Artículo —
▼▼▼

Spain was different I. Sobre algunas pretéritas particularidades hispanas del traje coral prelaticio

Comprobamos en las actuales ceremonias papales de Roma una sorprendente uniformidad formal y cromática entre los capisayos de obispos, arzobispos y cardenales; uniformidad que apenas interrumpen -como excepción que confirma la regla- los prelados de rito oriental, con sus sugerentes particularidades que tan celosamente como seña de identidad mantienen. Sin embargo, no siempre fue así. A las diferencias de color que caracterizaban a los prelados religiosos y que duraron hasta 1969, debemos añadir la carta de morados que supondría la asistencia coral a cualquier ceremonia de los obispos venidos de distintas partes del mundo. Esta circunstancia duró hasta que un decreto de la Sagrada Congregación Ceremonial de 24 de junio de 1933 estableciese, mediante un retal de tela que cualquiera puede ver fijado a la página de las Acta Apostolicae Sedis donde se reproduce el decreto, cuál había de ser el tono preciso del morado episcopal de sus excelencias reverendísimas que a partir de aquel momento quedaría asimilado al paonazzo romano. Y es que al no tratarse de un color primario como el caso del rojo de los cardenales, sino de una combinación de azul y rojo había propiciado la existencia de casi tantos morados como obispos.

▲▲▲

Objetivo 1 —
Responda según el artículo:
(a) ¿Qué prelados rompen la uniformidad de los capisayos en las ceremonias papales actuales?
(b) ¿Hasta qué año duraron las diferencias de color de los prelados religiosos?
(c) ¿A qué tono quedó asimilado el morado episcopal tras el decreto de 1933?
Objetivo 2 —
Muestre cada línea del listado que contenga la cadena "plus", teniendo en cuenta mayúsculas y minúsculas.
El artículo y el listado no guardan relación entre sí.

Registros extraídos de una colección:
▼▼▼

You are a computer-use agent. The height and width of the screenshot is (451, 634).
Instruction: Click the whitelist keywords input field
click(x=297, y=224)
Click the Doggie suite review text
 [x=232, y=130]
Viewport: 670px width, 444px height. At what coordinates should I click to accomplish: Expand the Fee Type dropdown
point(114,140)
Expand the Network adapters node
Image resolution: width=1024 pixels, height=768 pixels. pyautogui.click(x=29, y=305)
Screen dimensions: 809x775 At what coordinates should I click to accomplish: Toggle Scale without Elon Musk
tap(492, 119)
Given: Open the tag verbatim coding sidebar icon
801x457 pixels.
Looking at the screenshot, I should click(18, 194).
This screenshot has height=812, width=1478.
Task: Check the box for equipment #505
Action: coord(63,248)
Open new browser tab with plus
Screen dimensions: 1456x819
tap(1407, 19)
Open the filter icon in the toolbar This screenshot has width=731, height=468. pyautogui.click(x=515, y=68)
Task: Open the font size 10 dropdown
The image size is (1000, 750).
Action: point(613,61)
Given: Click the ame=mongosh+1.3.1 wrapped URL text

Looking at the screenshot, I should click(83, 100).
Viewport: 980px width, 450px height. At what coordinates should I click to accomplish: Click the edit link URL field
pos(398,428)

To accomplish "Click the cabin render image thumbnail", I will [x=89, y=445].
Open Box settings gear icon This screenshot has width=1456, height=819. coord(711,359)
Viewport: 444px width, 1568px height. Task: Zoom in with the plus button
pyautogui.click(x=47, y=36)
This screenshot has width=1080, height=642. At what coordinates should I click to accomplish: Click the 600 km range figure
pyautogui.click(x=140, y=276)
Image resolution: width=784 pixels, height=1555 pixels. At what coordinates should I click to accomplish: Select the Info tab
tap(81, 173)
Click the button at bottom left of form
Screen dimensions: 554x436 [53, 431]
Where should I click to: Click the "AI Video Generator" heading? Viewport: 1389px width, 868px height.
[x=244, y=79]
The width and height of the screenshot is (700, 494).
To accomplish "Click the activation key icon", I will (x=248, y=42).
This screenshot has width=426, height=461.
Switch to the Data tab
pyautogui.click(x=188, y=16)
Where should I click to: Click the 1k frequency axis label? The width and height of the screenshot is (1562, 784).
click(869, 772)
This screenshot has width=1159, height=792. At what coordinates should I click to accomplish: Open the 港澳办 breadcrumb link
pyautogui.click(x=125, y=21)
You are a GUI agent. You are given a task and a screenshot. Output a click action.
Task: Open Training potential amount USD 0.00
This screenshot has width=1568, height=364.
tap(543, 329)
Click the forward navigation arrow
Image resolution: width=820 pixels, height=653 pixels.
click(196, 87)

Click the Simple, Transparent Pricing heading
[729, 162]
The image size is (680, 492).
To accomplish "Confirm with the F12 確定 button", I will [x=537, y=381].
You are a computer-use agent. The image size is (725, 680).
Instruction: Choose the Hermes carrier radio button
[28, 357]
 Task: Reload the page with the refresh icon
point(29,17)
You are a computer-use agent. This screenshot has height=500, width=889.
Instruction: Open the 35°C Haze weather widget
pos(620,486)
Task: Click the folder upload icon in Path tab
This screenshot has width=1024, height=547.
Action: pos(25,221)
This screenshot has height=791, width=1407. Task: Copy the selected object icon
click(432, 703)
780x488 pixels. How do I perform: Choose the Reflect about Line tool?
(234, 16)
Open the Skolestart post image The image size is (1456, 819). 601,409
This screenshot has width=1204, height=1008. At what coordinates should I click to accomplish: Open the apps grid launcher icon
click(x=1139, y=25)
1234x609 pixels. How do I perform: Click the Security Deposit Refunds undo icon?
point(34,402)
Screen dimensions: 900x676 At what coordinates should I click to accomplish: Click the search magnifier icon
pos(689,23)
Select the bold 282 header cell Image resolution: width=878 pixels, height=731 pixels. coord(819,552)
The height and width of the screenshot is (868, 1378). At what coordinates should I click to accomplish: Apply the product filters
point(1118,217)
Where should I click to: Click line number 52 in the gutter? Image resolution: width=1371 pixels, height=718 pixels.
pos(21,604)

▲▲▲

Respuesta correcta 1 —
(a) Los prelados de rito oriental.
(b) Hasta 1969.
(c) Al paonazzo romano.

Respuesta correcta 2 —
Open new browser tab with plus
Viewport: 444px width, 1568px height. Task: Zoom in with the plus button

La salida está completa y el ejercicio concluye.